◆ **About this exercise**: Using the data below, return every line that holds the word "button".

>>>

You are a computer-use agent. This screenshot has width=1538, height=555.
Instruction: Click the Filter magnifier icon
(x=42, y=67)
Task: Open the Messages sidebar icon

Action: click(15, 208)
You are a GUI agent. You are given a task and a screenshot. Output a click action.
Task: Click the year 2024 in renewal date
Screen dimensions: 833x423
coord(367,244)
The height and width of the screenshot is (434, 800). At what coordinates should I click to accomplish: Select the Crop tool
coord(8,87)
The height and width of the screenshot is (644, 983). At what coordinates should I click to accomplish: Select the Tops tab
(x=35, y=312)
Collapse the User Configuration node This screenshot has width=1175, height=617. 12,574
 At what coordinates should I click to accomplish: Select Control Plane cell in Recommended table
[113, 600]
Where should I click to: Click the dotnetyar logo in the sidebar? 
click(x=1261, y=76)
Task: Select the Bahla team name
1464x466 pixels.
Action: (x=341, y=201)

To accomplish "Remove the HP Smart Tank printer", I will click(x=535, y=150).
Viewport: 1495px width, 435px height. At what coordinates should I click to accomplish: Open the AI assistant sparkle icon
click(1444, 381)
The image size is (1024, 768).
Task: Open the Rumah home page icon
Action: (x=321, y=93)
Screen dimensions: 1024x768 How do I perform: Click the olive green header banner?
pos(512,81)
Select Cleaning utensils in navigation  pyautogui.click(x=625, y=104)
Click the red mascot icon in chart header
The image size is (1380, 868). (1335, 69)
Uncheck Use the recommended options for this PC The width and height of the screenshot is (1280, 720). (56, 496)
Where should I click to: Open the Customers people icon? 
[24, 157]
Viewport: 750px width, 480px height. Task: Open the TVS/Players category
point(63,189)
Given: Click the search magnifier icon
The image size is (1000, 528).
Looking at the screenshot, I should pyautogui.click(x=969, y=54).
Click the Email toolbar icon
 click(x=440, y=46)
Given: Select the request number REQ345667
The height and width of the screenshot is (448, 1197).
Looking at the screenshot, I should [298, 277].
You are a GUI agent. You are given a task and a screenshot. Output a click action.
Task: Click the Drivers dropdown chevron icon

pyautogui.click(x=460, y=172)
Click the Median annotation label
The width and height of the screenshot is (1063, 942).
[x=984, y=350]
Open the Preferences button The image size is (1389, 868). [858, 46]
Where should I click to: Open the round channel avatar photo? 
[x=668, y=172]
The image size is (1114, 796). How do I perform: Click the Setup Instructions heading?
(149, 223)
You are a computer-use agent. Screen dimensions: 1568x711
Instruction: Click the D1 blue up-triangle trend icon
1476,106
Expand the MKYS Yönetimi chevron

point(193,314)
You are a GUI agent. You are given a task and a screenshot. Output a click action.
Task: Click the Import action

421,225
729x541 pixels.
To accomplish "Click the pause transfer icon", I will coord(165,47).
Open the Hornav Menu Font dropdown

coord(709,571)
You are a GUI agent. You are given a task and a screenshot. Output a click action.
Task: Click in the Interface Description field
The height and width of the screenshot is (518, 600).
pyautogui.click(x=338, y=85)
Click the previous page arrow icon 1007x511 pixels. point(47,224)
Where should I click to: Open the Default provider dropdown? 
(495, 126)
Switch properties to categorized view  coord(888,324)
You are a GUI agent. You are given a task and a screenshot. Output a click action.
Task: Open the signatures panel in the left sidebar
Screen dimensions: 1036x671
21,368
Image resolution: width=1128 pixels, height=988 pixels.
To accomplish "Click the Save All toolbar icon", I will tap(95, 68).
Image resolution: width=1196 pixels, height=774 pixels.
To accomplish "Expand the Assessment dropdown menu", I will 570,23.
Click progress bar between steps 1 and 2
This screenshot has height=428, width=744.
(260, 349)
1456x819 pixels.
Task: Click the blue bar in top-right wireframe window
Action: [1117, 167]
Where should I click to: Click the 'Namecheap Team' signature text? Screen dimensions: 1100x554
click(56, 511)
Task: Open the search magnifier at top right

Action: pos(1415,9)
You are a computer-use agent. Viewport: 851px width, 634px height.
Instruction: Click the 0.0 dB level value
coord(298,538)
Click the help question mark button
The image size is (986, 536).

<<<

◆ **Reply to the exercise**:
Open the Preferences button The image size is (1389, 868). [858, 46]
Click the help question mark button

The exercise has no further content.